◆ Supplied data:
· · ·
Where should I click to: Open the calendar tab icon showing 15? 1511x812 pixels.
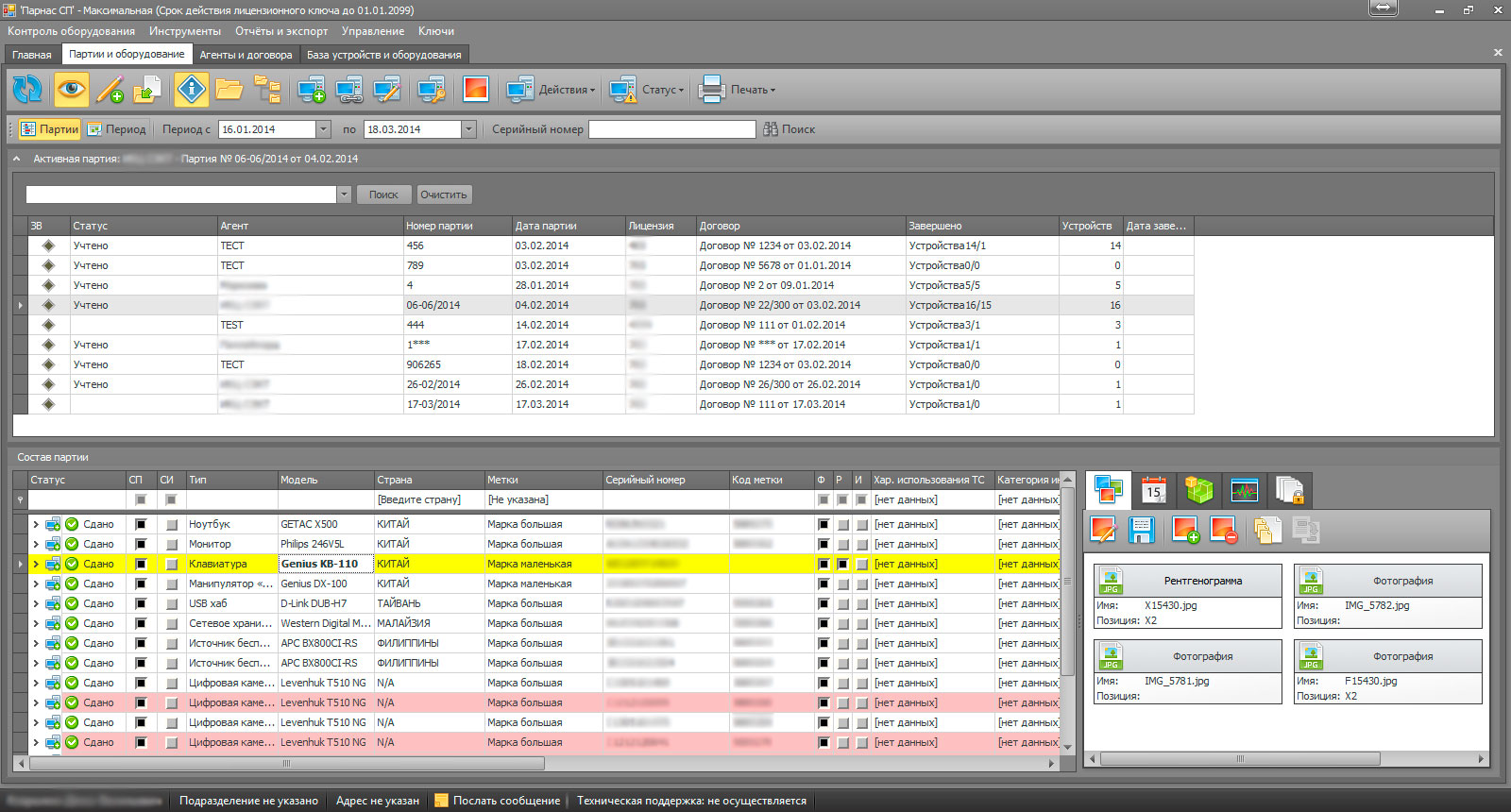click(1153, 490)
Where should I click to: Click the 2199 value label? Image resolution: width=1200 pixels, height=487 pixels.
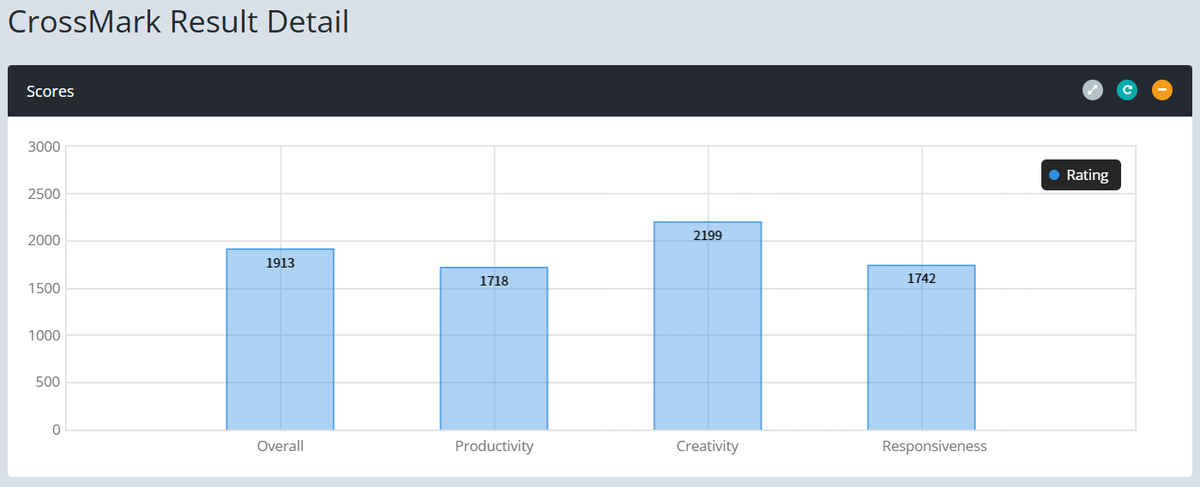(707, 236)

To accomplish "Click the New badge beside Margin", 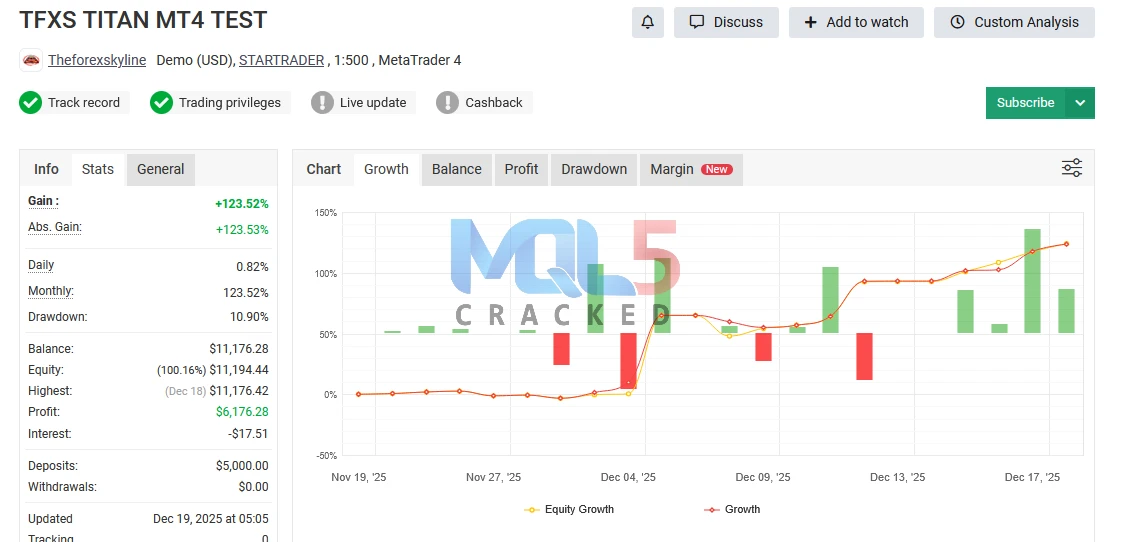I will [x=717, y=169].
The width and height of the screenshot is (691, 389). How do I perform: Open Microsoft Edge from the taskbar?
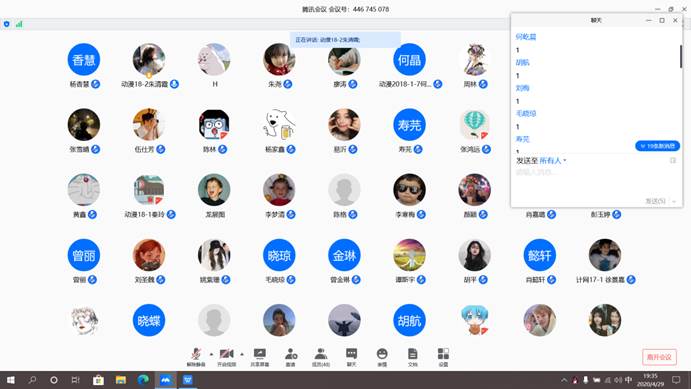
· · ·
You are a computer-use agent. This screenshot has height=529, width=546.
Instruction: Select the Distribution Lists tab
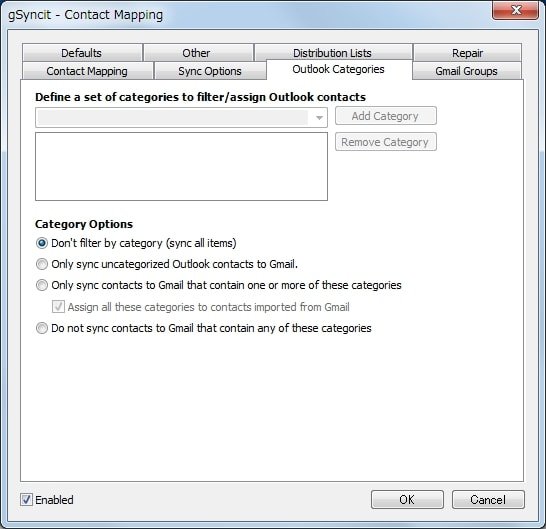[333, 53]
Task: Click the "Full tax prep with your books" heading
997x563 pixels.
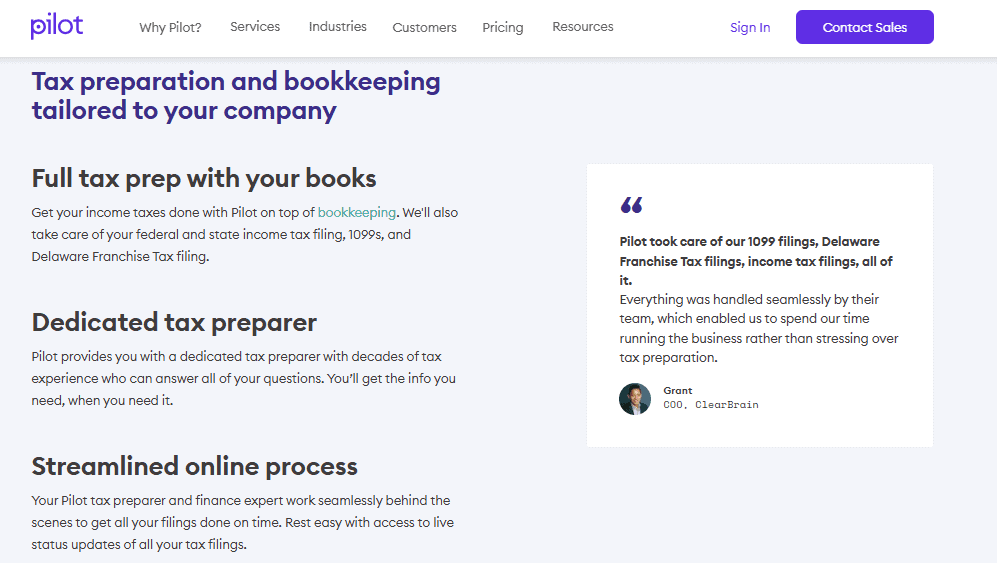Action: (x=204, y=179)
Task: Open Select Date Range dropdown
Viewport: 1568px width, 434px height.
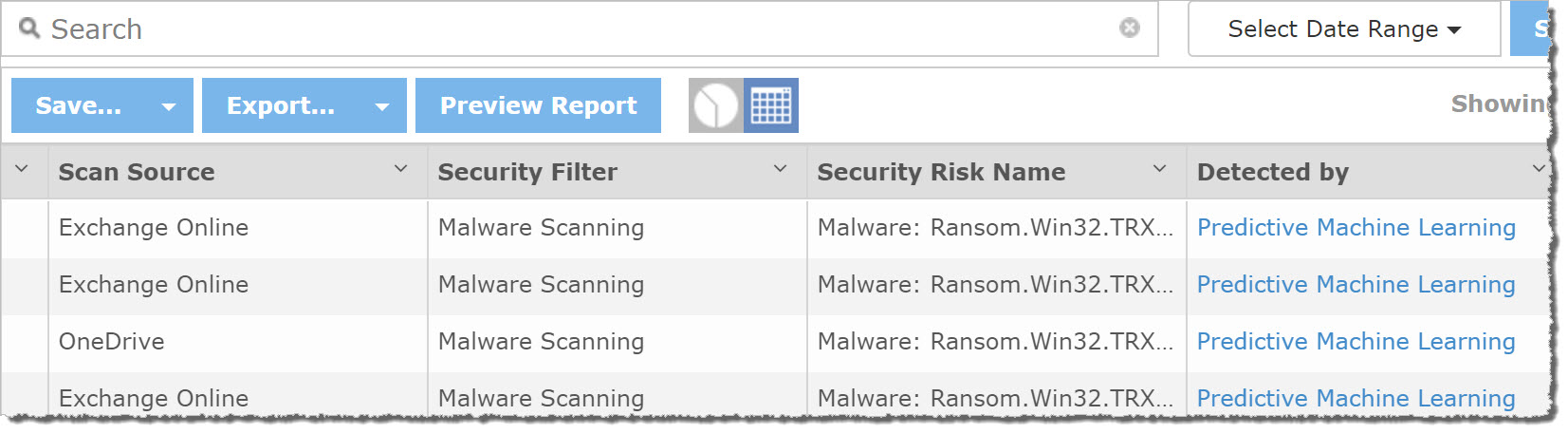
· · ·
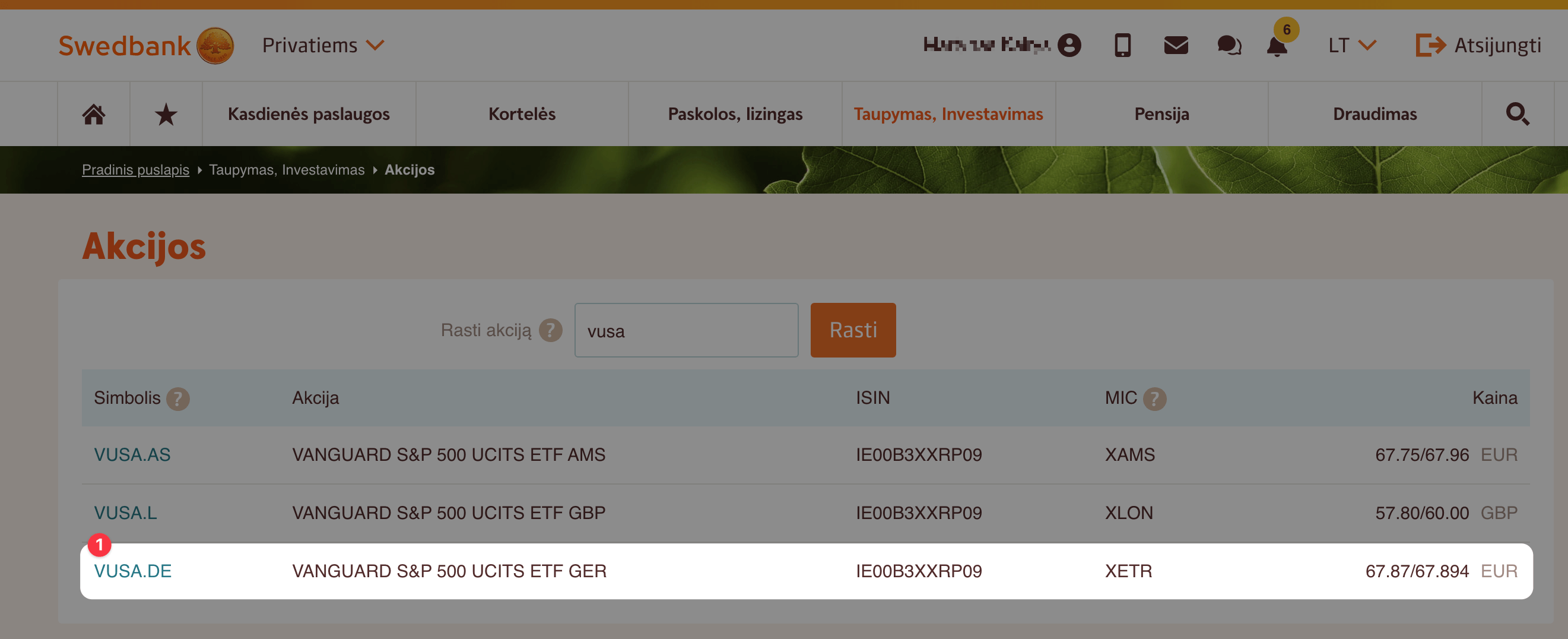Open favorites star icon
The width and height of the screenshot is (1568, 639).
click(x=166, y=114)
· · ·
◆ Instructions to follow:
Send back an exact copy of only the lines from the line with "Task: Open Select Date Range dropdown" up to and including the line with "Viewport: 1568px width, 434px height." in the data above.

◆ Completed task:
Task: Open Select Date Range dropdown
Viewport: 1568px width, 434px height.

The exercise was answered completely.